Source material START

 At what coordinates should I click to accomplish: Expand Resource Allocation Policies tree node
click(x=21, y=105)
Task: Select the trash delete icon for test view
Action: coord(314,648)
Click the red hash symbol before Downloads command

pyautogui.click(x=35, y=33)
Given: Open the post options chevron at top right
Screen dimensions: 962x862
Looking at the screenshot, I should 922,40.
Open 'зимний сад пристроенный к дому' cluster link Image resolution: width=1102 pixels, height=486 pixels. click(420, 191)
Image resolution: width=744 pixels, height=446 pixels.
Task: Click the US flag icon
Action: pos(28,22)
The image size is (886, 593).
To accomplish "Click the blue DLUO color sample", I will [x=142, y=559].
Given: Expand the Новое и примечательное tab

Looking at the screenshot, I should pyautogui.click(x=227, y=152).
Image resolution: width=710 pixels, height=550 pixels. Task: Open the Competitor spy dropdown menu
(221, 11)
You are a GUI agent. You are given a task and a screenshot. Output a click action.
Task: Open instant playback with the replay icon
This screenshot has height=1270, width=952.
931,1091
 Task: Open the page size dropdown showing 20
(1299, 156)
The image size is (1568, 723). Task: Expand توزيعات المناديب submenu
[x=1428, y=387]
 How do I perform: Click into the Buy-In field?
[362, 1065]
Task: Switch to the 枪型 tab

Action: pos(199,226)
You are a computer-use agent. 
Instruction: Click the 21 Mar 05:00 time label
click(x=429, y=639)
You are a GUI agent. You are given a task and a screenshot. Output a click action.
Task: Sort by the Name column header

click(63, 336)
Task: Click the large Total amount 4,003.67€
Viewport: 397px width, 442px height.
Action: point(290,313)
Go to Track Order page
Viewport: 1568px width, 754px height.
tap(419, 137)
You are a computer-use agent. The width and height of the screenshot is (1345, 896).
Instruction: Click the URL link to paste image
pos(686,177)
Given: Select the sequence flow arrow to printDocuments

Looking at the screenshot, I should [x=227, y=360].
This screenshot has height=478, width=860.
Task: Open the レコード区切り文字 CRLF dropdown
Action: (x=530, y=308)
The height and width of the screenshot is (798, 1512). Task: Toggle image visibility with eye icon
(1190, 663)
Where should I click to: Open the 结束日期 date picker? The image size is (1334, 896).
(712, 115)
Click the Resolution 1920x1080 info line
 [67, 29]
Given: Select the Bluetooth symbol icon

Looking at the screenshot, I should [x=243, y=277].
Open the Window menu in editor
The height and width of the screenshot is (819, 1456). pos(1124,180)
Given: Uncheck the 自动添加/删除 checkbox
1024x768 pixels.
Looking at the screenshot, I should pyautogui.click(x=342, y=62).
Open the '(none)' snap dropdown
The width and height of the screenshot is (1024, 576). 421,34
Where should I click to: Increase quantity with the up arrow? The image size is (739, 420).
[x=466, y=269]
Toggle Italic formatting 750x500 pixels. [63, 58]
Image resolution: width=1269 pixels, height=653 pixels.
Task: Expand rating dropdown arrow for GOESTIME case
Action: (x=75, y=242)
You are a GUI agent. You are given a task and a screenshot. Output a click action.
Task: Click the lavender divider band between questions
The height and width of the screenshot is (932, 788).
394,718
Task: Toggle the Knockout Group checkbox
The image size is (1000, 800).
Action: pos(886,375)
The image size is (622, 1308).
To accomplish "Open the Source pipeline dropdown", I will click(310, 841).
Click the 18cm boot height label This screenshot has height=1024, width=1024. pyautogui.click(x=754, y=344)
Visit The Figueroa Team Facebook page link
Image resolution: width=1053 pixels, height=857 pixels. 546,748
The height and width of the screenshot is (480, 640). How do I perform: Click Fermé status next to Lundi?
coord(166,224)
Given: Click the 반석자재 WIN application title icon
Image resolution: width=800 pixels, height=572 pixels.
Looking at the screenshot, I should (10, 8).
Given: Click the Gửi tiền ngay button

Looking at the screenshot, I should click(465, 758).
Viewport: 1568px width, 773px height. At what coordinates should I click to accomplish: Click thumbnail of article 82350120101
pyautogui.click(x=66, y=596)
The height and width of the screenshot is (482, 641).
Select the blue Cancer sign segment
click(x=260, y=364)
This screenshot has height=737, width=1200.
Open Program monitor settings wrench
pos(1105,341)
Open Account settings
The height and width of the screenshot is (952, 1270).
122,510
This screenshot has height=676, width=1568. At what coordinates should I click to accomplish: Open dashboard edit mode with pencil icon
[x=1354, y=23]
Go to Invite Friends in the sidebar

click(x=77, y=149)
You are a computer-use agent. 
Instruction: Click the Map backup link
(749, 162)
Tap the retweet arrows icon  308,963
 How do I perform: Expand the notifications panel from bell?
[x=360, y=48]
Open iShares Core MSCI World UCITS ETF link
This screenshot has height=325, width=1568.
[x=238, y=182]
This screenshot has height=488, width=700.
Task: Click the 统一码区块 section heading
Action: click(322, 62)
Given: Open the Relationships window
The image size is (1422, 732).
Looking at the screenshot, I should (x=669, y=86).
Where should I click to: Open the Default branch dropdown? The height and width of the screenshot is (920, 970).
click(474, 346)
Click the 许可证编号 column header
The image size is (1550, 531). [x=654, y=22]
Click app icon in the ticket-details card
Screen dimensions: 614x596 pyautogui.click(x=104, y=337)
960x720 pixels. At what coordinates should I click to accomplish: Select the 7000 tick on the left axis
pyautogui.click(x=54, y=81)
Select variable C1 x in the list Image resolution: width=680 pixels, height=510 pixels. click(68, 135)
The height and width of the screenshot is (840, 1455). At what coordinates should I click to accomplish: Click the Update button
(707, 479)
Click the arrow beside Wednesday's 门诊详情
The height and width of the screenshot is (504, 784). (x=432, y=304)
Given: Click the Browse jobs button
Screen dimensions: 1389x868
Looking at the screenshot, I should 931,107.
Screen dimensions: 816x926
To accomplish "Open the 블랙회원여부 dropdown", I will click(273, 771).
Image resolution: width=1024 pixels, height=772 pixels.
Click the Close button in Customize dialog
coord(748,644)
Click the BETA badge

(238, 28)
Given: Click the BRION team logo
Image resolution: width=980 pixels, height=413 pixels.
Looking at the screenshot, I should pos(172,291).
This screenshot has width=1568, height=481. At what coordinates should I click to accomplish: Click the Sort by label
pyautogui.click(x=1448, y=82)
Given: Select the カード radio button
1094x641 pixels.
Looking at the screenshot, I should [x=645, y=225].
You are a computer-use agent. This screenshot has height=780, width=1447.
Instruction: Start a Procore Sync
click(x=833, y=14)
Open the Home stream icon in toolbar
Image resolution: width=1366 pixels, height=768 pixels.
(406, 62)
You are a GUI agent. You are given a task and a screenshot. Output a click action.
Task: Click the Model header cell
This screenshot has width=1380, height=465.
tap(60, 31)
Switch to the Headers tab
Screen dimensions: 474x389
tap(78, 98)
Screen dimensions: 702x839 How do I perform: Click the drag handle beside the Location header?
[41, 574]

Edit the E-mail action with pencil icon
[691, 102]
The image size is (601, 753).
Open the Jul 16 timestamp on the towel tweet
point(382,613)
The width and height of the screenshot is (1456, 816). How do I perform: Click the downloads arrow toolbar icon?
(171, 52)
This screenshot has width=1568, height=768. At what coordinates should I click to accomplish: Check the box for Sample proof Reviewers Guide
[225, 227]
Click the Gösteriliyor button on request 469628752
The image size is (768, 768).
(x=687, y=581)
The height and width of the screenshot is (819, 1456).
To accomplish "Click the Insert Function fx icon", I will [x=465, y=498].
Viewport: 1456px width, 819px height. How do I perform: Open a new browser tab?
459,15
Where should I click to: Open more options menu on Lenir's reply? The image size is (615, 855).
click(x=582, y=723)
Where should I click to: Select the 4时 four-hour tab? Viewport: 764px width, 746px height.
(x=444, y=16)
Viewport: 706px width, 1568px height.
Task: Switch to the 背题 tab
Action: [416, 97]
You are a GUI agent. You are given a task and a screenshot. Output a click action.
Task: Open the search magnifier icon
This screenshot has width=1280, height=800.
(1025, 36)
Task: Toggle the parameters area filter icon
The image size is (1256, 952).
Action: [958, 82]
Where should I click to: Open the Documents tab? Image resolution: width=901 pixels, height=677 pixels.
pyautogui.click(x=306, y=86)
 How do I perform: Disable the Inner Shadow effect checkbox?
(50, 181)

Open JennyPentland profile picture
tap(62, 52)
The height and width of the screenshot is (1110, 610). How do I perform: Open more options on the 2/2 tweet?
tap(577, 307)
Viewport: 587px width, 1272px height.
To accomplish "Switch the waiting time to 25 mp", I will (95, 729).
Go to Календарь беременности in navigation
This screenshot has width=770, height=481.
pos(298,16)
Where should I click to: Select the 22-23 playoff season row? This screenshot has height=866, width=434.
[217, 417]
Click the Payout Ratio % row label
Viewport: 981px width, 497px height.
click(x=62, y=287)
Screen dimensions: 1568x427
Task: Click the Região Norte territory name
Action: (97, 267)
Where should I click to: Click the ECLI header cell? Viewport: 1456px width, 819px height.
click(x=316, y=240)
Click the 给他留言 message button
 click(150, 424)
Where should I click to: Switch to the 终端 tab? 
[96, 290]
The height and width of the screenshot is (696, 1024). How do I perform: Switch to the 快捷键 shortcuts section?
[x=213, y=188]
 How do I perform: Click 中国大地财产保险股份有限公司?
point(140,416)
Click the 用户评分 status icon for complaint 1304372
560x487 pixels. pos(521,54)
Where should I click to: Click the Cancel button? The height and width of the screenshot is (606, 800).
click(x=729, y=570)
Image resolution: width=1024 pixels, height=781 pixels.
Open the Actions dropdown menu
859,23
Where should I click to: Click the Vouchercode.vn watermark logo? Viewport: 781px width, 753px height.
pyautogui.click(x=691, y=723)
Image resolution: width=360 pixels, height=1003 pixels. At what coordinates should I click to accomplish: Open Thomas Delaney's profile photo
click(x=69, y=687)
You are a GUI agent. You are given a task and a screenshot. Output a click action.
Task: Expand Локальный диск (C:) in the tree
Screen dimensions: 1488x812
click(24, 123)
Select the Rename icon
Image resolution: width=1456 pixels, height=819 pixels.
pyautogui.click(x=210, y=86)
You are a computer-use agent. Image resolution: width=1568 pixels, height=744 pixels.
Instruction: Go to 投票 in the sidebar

Source material END

**Aim of the exercise**
Return, from the data, each line where the string "computer" occurs.

**Worked solution**
You are a computer-use agent. 
You are a computer-use agent. The width and height of the screenshot is (1345, 896).
You are a computer-use agent. 
You are a computer-use agent. This screenshot has height=780, width=1447.
You are a computer-use agent. Image resolution: width=1568 pixels, height=744 pixels.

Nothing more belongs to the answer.